Dataset entries
-.-.-

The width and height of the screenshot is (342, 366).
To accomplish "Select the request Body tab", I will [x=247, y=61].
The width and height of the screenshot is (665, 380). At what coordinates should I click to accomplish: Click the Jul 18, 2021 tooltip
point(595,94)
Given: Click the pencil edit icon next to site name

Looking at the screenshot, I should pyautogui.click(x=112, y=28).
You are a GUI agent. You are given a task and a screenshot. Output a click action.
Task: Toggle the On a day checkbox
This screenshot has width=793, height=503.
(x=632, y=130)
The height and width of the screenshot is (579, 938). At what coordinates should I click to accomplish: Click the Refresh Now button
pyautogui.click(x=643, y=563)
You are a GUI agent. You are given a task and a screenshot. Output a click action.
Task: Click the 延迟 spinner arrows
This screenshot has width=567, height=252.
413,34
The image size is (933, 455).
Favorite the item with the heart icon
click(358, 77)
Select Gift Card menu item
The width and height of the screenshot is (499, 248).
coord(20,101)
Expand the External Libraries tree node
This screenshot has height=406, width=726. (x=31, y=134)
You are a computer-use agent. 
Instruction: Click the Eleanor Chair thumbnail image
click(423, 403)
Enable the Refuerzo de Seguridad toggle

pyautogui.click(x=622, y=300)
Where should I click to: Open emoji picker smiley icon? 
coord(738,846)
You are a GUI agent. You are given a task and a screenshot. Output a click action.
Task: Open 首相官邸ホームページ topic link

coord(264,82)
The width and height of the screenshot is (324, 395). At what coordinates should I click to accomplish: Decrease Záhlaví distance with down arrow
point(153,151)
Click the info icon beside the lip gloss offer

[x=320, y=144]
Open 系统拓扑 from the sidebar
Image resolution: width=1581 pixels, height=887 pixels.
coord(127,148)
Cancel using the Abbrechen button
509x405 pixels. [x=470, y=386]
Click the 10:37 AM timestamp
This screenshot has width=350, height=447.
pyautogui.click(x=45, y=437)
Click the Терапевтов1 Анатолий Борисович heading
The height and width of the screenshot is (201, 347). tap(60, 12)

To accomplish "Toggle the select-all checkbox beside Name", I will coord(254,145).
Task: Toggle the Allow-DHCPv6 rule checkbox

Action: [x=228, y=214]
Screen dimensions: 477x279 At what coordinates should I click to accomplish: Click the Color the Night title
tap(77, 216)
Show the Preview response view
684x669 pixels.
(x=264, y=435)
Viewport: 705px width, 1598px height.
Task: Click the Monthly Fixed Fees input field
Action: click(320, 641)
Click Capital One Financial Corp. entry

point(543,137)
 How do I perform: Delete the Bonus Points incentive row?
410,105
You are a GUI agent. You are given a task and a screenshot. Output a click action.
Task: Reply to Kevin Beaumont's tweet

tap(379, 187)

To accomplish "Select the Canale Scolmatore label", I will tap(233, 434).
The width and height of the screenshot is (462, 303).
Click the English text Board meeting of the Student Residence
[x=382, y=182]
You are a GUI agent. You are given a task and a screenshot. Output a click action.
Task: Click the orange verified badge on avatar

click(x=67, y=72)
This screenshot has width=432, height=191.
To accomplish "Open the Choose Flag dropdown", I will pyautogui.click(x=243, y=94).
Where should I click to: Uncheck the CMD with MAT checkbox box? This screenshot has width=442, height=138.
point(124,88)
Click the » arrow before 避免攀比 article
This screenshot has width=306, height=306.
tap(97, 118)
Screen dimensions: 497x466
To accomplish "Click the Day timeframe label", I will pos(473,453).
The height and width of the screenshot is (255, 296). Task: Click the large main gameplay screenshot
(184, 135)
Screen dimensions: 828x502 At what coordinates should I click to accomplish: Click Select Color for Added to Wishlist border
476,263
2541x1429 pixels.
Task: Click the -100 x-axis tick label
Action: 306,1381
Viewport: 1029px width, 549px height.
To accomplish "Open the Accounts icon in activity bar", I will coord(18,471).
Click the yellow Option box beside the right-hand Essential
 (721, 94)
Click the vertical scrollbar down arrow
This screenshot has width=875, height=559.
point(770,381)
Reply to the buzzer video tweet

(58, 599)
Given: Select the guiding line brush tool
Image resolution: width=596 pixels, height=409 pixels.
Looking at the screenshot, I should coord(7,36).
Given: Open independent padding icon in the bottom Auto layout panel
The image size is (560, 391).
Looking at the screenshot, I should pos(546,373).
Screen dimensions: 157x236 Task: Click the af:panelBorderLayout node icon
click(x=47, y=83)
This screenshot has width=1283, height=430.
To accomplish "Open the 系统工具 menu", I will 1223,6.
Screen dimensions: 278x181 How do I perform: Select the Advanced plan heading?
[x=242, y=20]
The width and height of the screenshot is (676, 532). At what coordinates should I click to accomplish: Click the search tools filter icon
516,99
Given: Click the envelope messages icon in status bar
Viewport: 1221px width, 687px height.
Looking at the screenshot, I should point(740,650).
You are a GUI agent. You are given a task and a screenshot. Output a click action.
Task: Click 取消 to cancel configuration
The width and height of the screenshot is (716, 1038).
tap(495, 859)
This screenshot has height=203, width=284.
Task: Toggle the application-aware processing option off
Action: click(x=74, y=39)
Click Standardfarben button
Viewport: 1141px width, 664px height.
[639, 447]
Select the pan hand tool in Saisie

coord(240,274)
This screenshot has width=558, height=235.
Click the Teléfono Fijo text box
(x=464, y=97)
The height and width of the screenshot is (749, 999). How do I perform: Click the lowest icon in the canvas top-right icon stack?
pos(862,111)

-.-.-

Aim of the exercise >> Exact retyping of all the entries is required.

Task result >>
The width and height of the screenshot is (342, 366).
To accomplish "Select the request Body tab", I will [x=247, y=61].
The width and height of the screenshot is (665, 380). At what coordinates should I click to accomplish: Click the Jul 18, 2021 tooltip
point(595,94)
Given: Click the pencil edit icon next to site name

Looking at the screenshot, I should pyautogui.click(x=112, y=28).
You are a GUI agent. You are given a task and a screenshot. Output a click action.
Task: Toggle the On a day checkbox
This screenshot has width=793, height=503.
(x=632, y=130)
The height and width of the screenshot is (579, 938). At what coordinates should I click to accomplish: Click the Refresh Now button
pyautogui.click(x=643, y=563)
You are a GUI agent. You are given a task and a screenshot. Output a click action.
Task: Click the 延迟 spinner arrows
This screenshot has width=567, height=252.
413,34
The image size is (933, 455).
Favorite the item with the heart icon
click(358, 77)
Select Gift Card menu item
The width and height of the screenshot is (499, 248).
coord(20,101)
Expand the External Libraries tree node
This screenshot has height=406, width=726. (x=31, y=134)
You are a computer-use agent. 
Instruction: Click the Eleanor Chair thumbnail image
click(423, 403)
Enable the Refuerzo de Seguridad toggle

pyautogui.click(x=622, y=300)
Where should I click to: Open emoji picker smiley icon? 
coord(738,846)
You are a GUI agent. You are given a task and a screenshot. Output a click action.
Task: Open 首相官邸ホームページ topic link

coord(264,82)
The width and height of the screenshot is (324, 395). At what coordinates should I click to accomplish: Decrease Záhlaví distance with down arrow
point(153,151)
Click the info icon beside the lip gloss offer

[x=320, y=144]
Open 系统拓扑 from the sidebar
Image resolution: width=1581 pixels, height=887 pixels.
coord(127,148)
Cancel using the Abbrechen button
509x405 pixels. [x=470, y=386]
Click the 10:37 AM timestamp
This screenshot has width=350, height=447.
pyautogui.click(x=45, y=437)
Click the Терапевтов1 Анатолий Борисович heading
The height and width of the screenshot is (201, 347). tap(60, 12)

To accomplish "Toggle the select-all checkbox beside Name", I will coord(254,145).
Task: Toggle the Allow-DHCPv6 rule checkbox

Action: [x=228, y=214]
Screen dimensions: 477x279 At what coordinates should I click to accomplish: Click the Color the Night title
tap(77, 216)
Show the Preview response view
684x669 pixels.
(x=264, y=435)
Viewport: 705px width, 1598px height.
Task: Click the Monthly Fixed Fees input field
Action: click(320, 641)
Click Capital One Financial Corp. entry

point(543,137)
 How do I perform: Delete the Bonus Points incentive row?
410,105
You are a GUI agent. You are given a task and a screenshot. Output a click action.
Task: Reply to Kevin Beaumont's tweet

tap(379, 187)

To accomplish "Select the Canale Scolmatore label", I will tap(233, 434).
The width and height of the screenshot is (462, 303).
Click the English text Board meeting of the Student Residence
[x=382, y=182]
You are a GUI agent. You are given a task and a screenshot. Output a click action.
Task: Click the orange verified badge on avatar

click(x=67, y=72)
This screenshot has width=432, height=191.
To accomplish "Open the Choose Flag dropdown", I will pyautogui.click(x=243, y=94).
Where should I click to: Uncheck the CMD with MAT checkbox box? This screenshot has width=442, height=138.
point(124,88)
Click the » arrow before 避免攀比 article
This screenshot has width=306, height=306.
tap(97, 118)
Screen dimensions: 497x466
To accomplish "Click the Day timeframe label", I will pos(473,453).
The height and width of the screenshot is (255, 296). Task: Click the large main gameplay screenshot
(184, 135)
Screen dimensions: 828x502 At what coordinates should I click to accomplish: Click Select Color for Added to Wishlist border
476,263
2541x1429 pixels.
Task: Click the -100 x-axis tick label
Action: 306,1381
Viewport: 1029px width, 549px height.
To accomplish "Open the Accounts icon in activity bar", I will coord(18,471).
Click the yellow Option box beside the right-hand Essential
 (721, 94)
Click the vertical scrollbar down arrow
This screenshot has width=875, height=559.
point(770,381)
Reply to the buzzer video tweet

(58, 599)
Given: Select the guiding line brush tool
Image resolution: width=596 pixels, height=409 pixels.
Looking at the screenshot, I should coord(7,36).
Given: Open independent padding icon in the bottom Auto layout panel
The image size is (560, 391).
Looking at the screenshot, I should pos(546,373).
Screen dimensions: 157x236 Task: Click the af:panelBorderLayout node icon
click(x=47, y=83)
This screenshot has width=1283, height=430.
To accomplish "Open the 系统工具 menu", I will 1223,6.
Screen dimensions: 278x181 How do I perform: Select the Advanced plan heading?
[x=242, y=20]
The width and height of the screenshot is (676, 532). At what coordinates should I click to accomplish: Click the search tools filter icon
516,99
Given: Click the envelope messages icon in status bar
Viewport: 1221px width, 687px height.
Looking at the screenshot, I should point(740,650).
You are a GUI agent. You are given a task and a screenshot. Output a click action.
Task: Click 取消 to cancel configuration
The width and height of the screenshot is (716, 1038).
tap(495, 859)
This screenshot has height=203, width=284.
Task: Toggle the application-aware processing option off
Action: click(x=74, y=39)
Click Standardfarben button
Viewport: 1141px width, 664px height.
[639, 447]
Select the pan hand tool in Saisie

coord(240,274)
This screenshot has width=558, height=235.
Click the Teléfono Fijo text box
(x=464, y=97)
The height and width of the screenshot is (749, 999). How do I perform: Click the lowest icon in the canvas top-right icon stack?
pos(862,111)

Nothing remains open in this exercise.